━━━━━ Available records

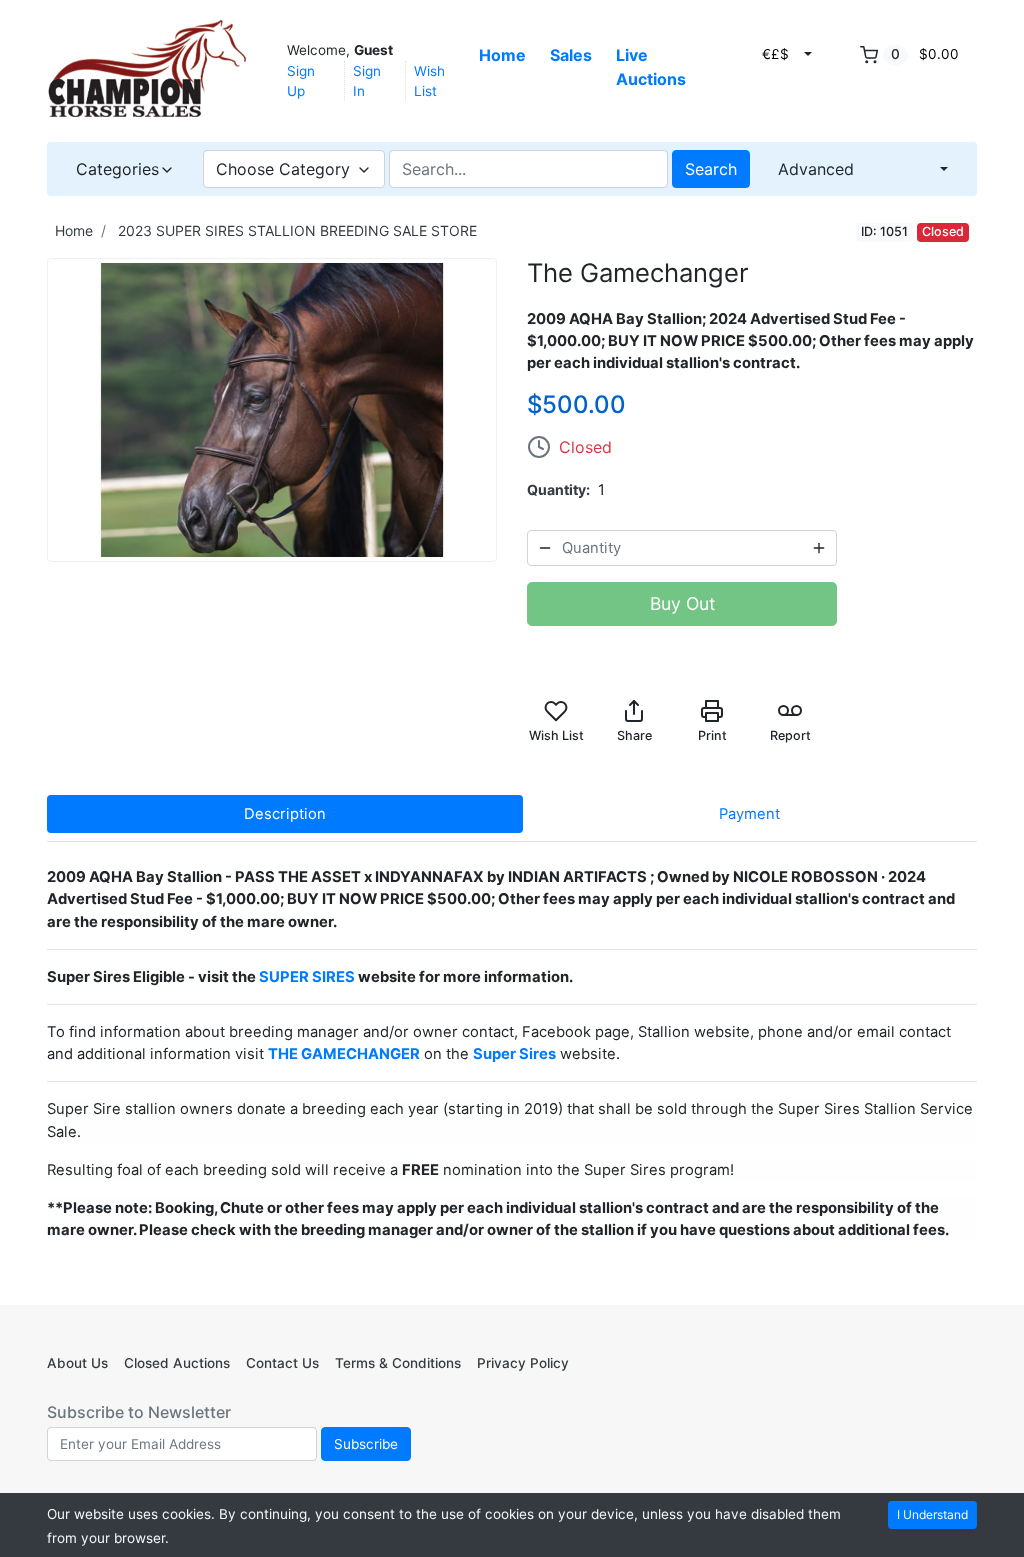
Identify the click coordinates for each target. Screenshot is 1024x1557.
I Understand (932, 1514)
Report (790, 735)
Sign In (367, 81)
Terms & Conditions (398, 1363)
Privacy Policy (523, 1363)
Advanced (816, 169)
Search (711, 169)
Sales (571, 55)
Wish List (429, 81)
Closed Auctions (177, 1363)
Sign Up (301, 81)
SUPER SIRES (307, 977)
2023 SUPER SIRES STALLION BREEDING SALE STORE (297, 230)
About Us (77, 1363)
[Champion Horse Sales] (147, 69)
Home (502, 55)
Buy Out (682, 603)
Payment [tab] (749, 814)
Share (634, 735)
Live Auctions (651, 67)
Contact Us (282, 1363)
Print (712, 735)
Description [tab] (285, 814)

━━━━━━━━━━

● Your instructions:
Copy out all the entries precisely. No images.

● Output of the exercise:
Identify the click coordinates for each target. Screenshot is 1024x1557.
I Understand (932, 1514)
Report (790, 735)
Sign In (367, 81)
Terms & Conditions (398, 1363)
Privacy Policy (523, 1363)
Advanced (816, 169)
Search (711, 169)
Sales (571, 55)
Wish List (429, 81)
Closed Auctions (177, 1363)
Sign Up (301, 81)
SUPER SIRES (307, 977)
2023 SUPER SIRES STALLION BREEDING SALE STORE (297, 230)
About Us (77, 1363)
[Champion Horse Sales] (147, 69)
Home (502, 55)
Buy Out (682, 603)
Payment [tab] (749, 814)
Share (634, 735)
Live Auctions (651, 67)
Contact Us (282, 1363)
Print (712, 735)
Description [tab] (285, 814)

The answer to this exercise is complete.